▶ _Quoted passage_
++++++
Frankly speaking, I believe that I do not need to work on this final paper in INTPHIL regarding scientific truths for two major reasons. First, I am a part of the group that reported on the Philosophy of Science. Second, even if I do not do this work, I am already assured of getting a grade of 4.0 in this subject because of my extra points over and above the perfect score in both the first and second halves of the term which would compensate for a score of zero in this paper. Nevertheless, as one can see, I have submitted this paper. I have done this no longer for the sake of getting a grade, but already for the sake of doing philosophy, something which cannot be learned from books which, according to the wheelwright in one of Chuang Tzu’s works, are only the dirt the sages of the past had left behind. I am also doing this for the sake of making this course an effective introduction to philosophy, which, as I have mentioned in the first essay I wrote in this subject, should be like an unfinished story which the student should continue.
As I begin this paper, I would like to go back to Filipino Philosophy. While I discussed lengthily the simple words “sige” and “palá” in my paper on Filipino Philosophy, I will discuss only briefly the Tagalog word “tama” in this paper. Note the uses of the word in the following sentences: (1) Tama ang sagot mo. (2) Tama na, sobra na. (3) Natamaan siya. The previous sentences are translated as shown: (1) Your answer is correct. (2) Stop it. It’s already too much. (3) He was hit.
In the first sentence, the word “tama” is translated as “correct” or “right”. In the second sentence, it can be translated as “enough” while in the third sentence, it is translated as “hit”. By comparing the meanings and uses of the word “tama” in the first two sentences, one can gain the insight that what is correct or right for Filipinos may be what is only enough and not what is too much. By comparing the first and the third sentences, one can assume that for Filipinos, what is correct is something that hits the mark. I would not expound further for I leave these to the future INTPHIL students and for the future “me” to explore.
Many would perhaps think that the reasoning I employed for the brief exploration of the word “tama” in Filipino philosophy is shallow since many modernized Filipinos nowadays seem to believe strongly in science. A deeper analysis of what Filipinos think on certain issues might change the minds of those criticizing my philosophizing of Filipino worldview. Try to ask Filipinos which theories they believe more regarding the creation of the world, the emergence of the human race and the different contraceptive methods. Many will perhaps believe the Bible more than the scientific theories. Some would even defeat the priests in their faith in God, considering that some priests believe in a compromise and combination theory of religion and science. This fact shows that despite scientific advancements, science is not fully successful in convincing Filipinos perhaps because some of what science claim do not appeal to the senses of the Filipinos who believe that what is correct should not be too much.
++++++
▶ _Dataset content_
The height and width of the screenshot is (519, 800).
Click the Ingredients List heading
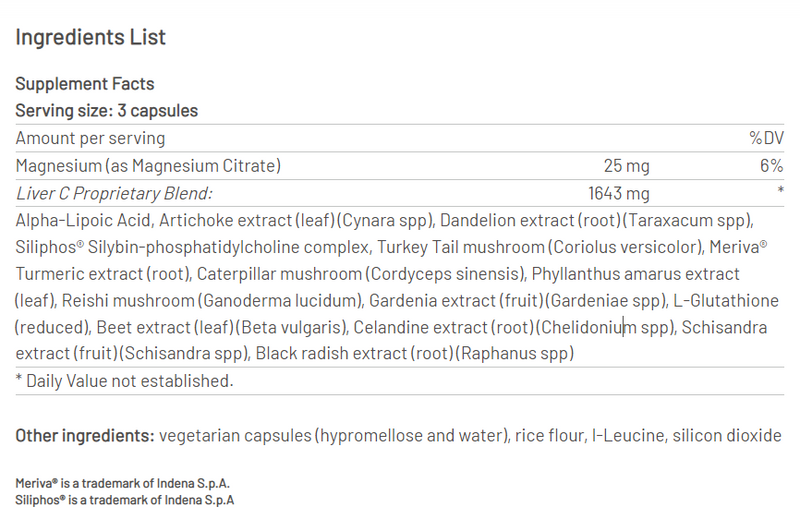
++++++
▶ _Stated problem_
Continue the philosophy paper on the word "tama" and scientific truth from where it stops.

▶ _Task answer_
Despite the fact that I am a Chemical Engineering student who, as a consequence, has a heavy science background, I sometimes take midway stands on these theories. Ask me about the origin of the universe, and I will tell you that I believe that God created the universe in a way yet to be known. Ask me about the ancestors of the human species, homo sapiens sapiens, and I will answer that human beings are created by God through the evolutionary process-a compromise stand. This might be due to the fact that for me, what is more convenient is more appealing. Moreover, I chose the Pragmatic Theory of Truth in one of my previous quizzes in this subject. Hence, what is true for me is usually what is more practical.
To tell the truth, I sometimes frown at some impractical theories and practices of science and mathematics. Among these are Einstein’s Theory of Relativity and the practice of proving in Mathematics. Moreover, I believe that a number of students good in Mathematics also disapprove of the Mathematical practice of proving. During my first few years in High School, I became a trainee of the Mathematics Trainers’ Guild, Philippines, a non-stock, non-profit organization of teachers who send students abroad to compete and represent the Philippines in international and intercity Mathematics competitions. In some of the trainings, some of my fellow trainees would often ask the teacher, “What is the use of matrices in our daily lives?”, or, “What is the use of proving?” Sometimes, the teacher would simply point to value aims such as perseverance, determination, practice and others.
Even some members of the faculty of the College of Engineering criticize the theoretical yet impractical approach of the College of Science. In particular, the Mathematics Department of De La Salle University-Manila is deprived of its right to handle mathematics subjects in the College of Engineering because the said college believes that proving stuffs as what most mathematicians do is not what engineering is about. They believe that engineering is the practical applications of the processes and not the search of proofs for certain mathematical theories proven by some other experts.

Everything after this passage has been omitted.